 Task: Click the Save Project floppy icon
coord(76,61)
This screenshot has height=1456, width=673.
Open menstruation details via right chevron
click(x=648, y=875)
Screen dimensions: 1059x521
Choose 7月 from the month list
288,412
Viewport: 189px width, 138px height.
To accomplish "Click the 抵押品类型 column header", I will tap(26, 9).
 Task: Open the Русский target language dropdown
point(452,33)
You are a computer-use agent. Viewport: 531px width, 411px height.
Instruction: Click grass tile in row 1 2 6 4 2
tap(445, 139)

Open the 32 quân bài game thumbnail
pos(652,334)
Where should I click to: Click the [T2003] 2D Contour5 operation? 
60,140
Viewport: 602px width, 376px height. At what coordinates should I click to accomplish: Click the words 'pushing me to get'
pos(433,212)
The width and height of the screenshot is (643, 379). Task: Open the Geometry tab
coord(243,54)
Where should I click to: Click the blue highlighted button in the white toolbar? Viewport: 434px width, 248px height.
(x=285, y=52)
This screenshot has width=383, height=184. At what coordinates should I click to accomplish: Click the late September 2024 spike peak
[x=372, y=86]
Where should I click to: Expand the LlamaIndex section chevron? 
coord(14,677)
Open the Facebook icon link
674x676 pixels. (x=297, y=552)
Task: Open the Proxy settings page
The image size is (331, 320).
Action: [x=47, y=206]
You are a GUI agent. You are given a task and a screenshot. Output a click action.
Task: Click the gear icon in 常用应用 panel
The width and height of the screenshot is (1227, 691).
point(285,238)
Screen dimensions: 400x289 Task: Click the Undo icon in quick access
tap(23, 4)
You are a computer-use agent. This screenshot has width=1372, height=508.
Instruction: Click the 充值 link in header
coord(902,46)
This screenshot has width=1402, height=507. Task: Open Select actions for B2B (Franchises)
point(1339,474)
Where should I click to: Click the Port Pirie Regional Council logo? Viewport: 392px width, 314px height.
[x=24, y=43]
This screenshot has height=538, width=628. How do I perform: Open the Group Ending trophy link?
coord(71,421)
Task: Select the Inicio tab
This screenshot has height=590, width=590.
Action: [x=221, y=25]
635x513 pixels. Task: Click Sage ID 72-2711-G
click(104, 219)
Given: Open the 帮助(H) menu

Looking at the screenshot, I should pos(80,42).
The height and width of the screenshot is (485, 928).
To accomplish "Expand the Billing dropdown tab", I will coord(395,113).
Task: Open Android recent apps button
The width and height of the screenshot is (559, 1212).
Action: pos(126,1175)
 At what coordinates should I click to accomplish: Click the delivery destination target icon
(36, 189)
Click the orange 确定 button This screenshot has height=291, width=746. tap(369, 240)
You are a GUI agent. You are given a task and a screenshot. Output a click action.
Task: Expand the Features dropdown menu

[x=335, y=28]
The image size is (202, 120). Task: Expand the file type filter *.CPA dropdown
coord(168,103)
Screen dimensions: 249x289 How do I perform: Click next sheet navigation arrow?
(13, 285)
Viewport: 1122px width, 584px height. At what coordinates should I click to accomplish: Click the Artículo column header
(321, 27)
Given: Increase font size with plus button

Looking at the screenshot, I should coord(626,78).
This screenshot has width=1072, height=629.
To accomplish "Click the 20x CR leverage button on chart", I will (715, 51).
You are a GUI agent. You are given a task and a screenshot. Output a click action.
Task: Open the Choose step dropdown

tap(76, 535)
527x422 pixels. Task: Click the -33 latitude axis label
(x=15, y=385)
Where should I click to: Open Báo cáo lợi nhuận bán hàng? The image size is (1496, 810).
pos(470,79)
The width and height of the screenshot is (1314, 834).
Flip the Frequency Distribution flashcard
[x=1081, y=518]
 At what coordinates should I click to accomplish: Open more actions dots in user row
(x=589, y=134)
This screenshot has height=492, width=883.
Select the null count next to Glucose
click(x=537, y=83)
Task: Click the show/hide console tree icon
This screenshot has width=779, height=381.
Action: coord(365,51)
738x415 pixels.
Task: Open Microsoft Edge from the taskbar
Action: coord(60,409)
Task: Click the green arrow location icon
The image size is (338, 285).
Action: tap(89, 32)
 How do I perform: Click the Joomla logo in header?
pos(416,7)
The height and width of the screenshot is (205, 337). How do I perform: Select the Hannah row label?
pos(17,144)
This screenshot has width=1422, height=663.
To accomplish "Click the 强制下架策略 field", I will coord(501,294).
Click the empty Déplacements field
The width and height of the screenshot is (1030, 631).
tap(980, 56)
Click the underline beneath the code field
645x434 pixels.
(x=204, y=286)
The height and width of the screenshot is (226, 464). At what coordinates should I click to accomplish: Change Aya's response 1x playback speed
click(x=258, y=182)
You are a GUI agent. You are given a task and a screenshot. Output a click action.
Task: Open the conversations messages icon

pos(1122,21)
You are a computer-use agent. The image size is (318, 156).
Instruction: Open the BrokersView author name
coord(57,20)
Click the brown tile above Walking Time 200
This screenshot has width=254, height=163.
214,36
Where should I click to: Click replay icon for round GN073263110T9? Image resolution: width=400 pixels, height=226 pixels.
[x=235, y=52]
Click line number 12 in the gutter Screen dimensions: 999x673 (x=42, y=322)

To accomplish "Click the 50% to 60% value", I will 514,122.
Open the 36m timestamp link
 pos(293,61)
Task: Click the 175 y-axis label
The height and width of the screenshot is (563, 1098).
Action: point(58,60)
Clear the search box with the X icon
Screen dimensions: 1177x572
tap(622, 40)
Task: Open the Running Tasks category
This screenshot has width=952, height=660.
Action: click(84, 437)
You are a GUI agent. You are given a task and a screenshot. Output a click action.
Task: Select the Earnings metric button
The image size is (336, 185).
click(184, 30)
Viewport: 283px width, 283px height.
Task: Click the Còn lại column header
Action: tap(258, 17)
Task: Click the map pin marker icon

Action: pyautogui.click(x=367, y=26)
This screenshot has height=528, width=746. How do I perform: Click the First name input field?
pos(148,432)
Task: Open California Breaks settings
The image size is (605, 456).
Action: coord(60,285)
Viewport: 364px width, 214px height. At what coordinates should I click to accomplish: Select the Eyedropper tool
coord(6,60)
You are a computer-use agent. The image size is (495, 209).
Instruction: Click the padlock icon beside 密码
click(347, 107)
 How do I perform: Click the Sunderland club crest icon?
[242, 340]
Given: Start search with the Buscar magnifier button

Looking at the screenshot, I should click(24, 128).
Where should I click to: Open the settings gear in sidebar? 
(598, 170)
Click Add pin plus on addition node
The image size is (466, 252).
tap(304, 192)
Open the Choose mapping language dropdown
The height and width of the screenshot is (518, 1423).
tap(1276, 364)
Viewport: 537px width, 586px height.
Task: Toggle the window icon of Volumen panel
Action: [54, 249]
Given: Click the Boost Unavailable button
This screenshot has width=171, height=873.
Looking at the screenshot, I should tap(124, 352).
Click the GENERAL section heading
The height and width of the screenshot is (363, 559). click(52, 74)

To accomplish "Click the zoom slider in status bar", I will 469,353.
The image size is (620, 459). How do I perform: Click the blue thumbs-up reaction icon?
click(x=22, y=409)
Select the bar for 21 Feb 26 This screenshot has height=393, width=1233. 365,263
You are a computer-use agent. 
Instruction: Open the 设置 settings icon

= = = = = = =

# TASK PROMPT
For this exercise, give the entries above again with no difference at all.

# SOLUTION TO THIS EXERCISE
 Task: Click the Save Project floppy icon
coord(76,61)
This screenshot has height=1456, width=673.
Open menstruation details via right chevron
click(x=648, y=875)
Screen dimensions: 1059x521
Choose 7月 from the month list
288,412
Viewport: 189px width, 138px height.
To accomplish "Click the 抵押品类型 column header", I will tap(26, 9).
 Task: Open the Русский target language dropdown
point(452,33)
You are a computer-use agent. Viewport: 531px width, 411px height.
Instruction: Click grass tile in row 1 2 6 4 2
tap(445, 139)

Open the 32 quân bài game thumbnail
pos(652,334)
Where should I click to: Click the [T2003] 2D Contour5 operation? 
60,140
Viewport: 602px width, 376px height. At what coordinates should I click to accomplish: Click the words 'pushing me to get'
pos(433,212)
The width and height of the screenshot is (643, 379). Task: Open the Geometry tab
coord(243,54)
Where should I click to: Click the blue highlighted button in the white toolbar? Viewport: 434px width, 248px height.
(x=285, y=52)
This screenshot has width=383, height=184. At what coordinates should I click to accomplish: Click the late September 2024 spike peak
[x=372, y=86]
Where should I click to: Expand the LlamaIndex section chevron? 
coord(14,677)
Open the Facebook icon link
674x676 pixels. (x=297, y=552)
Task: Open the Proxy settings page
The image size is (331, 320).
Action: [x=47, y=206]
You are a GUI agent. You are given a task and a screenshot. Output a click action.
Task: Click the gear icon in 常用应用 panel
The width and height of the screenshot is (1227, 691).
point(285,238)
Screen dimensions: 400x289 Task: Click the Undo icon in quick access
tap(23, 4)
You are a computer-use agent. This screenshot has width=1372, height=508.
Instruction: Click the 充值 link in header
coord(902,46)
This screenshot has width=1402, height=507. Task: Open Select actions for B2B (Franchises)
point(1339,474)
Where should I click to: Click the Port Pirie Regional Council logo? Viewport: 392px width, 314px height.
[x=24, y=43]
This screenshot has height=538, width=628. How do I perform: Open the Group Ending trophy link?
coord(71,421)
Task: Select the Inicio tab
This screenshot has height=590, width=590.
Action: [x=221, y=25]
635x513 pixels. Task: Click Sage ID 72-2711-G
click(104, 219)
Given: Open the 帮助(H) menu

Looking at the screenshot, I should pos(80,42).
The height and width of the screenshot is (485, 928).
To accomplish "Expand the Billing dropdown tab", I will coord(395,113).
Task: Open Android recent apps button
The width and height of the screenshot is (559, 1212).
Action: pos(126,1175)
 At what coordinates should I click to accomplish: Click the delivery destination target icon
(36, 189)
Click the orange 确定 button This screenshot has height=291, width=746. tap(369, 240)
You are a GUI agent. You are given a task and a screenshot. Output a click action.
Task: Expand the Features dropdown menu

[x=335, y=28]
The image size is (202, 120). Task: Expand the file type filter *.CPA dropdown
coord(168,103)
Screen dimensions: 249x289 How do I perform: Click next sheet navigation arrow?
(13, 285)
Viewport: 1122px width, 584px height. At what coordinates should I click to accomplish: Click the Artículo column header
(321, 27)
Given: Increase font size with plus button

Looking at the screenshot, I should coord(626,78).
This screenshot has width=1072, height=629.
To accomplish "Click the 20x CR leverage button on chart", I will (715, 51).
You are a GUI agent. You are given a task and a screenshot. Output a click action.
Task: Open the Choose step dropdown

tap(76, 535)
527x422 pixels. Task: Click the -33 latitude axis label
(x=15, y=385)
Where should I click to: Open Báo cáo lợi nhuận bán hàng? The image size is (1496, 810).
pos(470,79)
The width and height of the screenshot is (1314, 834).
Flip the Frequency Distribution flashcard
[x=1081, y=518]
 At what coordinates should I click to accomplish: Open more actions dots in user row
(x=589, y=134)
This screenshot has height=492, width=883.
Select the null count next to Glucose
click(x=537, y=83)
Task: Click the show/hide console tree icon
This screenshot has width=779, height=381.
Action: coord(365,51)
738x415 pixels.
Task: Open Microsoft Edge from the taskbar
Action: coord(60,409)
Task: Click the green arrow location icon
The image size is (338, 285).
Action: tap(89, 32)
 How do I perform: Click the Joomla logo in header?
pos(416,7)
The height and width of the screenshot is (205, 337). How do I perform: Select the Hannah row label?
pos(17,144)
This screenshot has width=1422, height=663.
To accomplish "Click the 强制下架策略 field", I will coord(501,294).
Click the empty Déplacements field
The width and height of the screenshot is (1030, 631).
tap(980, 56)
Click the underline beneath the code field
645x434 pixels.
(x=204, y=286)
The height and width of the screenshot is (226, 464). At what coordinates should I click to accomplish: Change Aya's response 1x playback speed
click(x=258, y=182)
You are a GUI agent. You are given a task and a screenshot. Output a click action.
Task: Open the conversations messages icon

pos(1122,21)
You are a computer-use agent. The image size is (318, 156).
Instruction: Open the BrokersView author name
coord(57,20)
Click the brown tile above Walking Time 200
This screenshot has width=254, height=163.
214,36
Where should I click to: Click replay icon for round GN073263110T9? Image resolution: width=400 pixels, height=226 pixels.
[x=235, y=52]
Click line number 12 in the gutter Screen dimensions: 999x673 (x=42, y=322)

To accomplish "Click the 50% to 60% value", I will 514,122.
Open the 36m timestamp link
 pos(293,61)
Task: Click the 175 y-axis label
The height and width of the screenshot is (563, 1098).
Action: point(58,60)
Clear the search box with the X icon
Screen dimensions: 1177x572
tap(622, 40)
Task: Open the Running Tasks category
This screenshot has width=952, height=660.
Action: click(84, 437)
You are a GUI agent. You are given a task and a screenshot. Output a click action.
Task: Select the Earnings metric button
The image size is (336, 185).
click(184, 30)
Viewport: 283px width, 283px height.
Task: Click the Còn lại column header
Action: tap(258, 17)
Task: Click the map pin marker icon

Action: pyautogui.click(x=367, y=26)
This screenshot has height=528, width=746. How do I perform: Click the First name input field?
pos(148,432)
Task: Open California Breaks settings
The image size is (605, 456).
Action: coord(60,285)
Viewport: 364px width, 214px height. At what coordinates should I click to accomplish: Select the Eyedropper tool
coord(6,60)
You are a computer-use agent. The image size is (495, 209).
Instruction: Click the padlock icon beside 密码
click(347, 107)
 How do I perform: Click the Sunderland club crest icon?
[242, 340]
Given: Start search with the Buscar magnifier button

Looking at the screenshot, I should click(24, 128).
Where should I click to: Open the settings gear in sidebar? 
(598, 170)
Click Add pin plus on addition node
The image size is (466, 252).
tap(304, 192)
Open the Choose mapping language dropdown
The height and width of the screenshot is (518, 1423).
tap(1276, 364)
Viewport: 537px width, 586px height.
Task: Toggle the window icon of Volumen panel
Action: [54, 249]
Given: Click the Boost Unavailable button
This screenshot has width=171, height=873.
Looking at the screenshot, I should tap(124, 352).
Click the GENERAL section heading
The height and width of the screenshot is (363, 559). click(52, 74)

To accomplish "Click the zoom slider in status bar", I will 469,353.
The image size is (620, 459). How do I perform: Click the blue thumbs-up reaction icon?
click(x=22, y=409)
Select the bar for 21 Feb 26 This screenshot has height=393, width=1233. 365,263
You are a computer-use agent. 
Instruction: Open the 设置 settings icon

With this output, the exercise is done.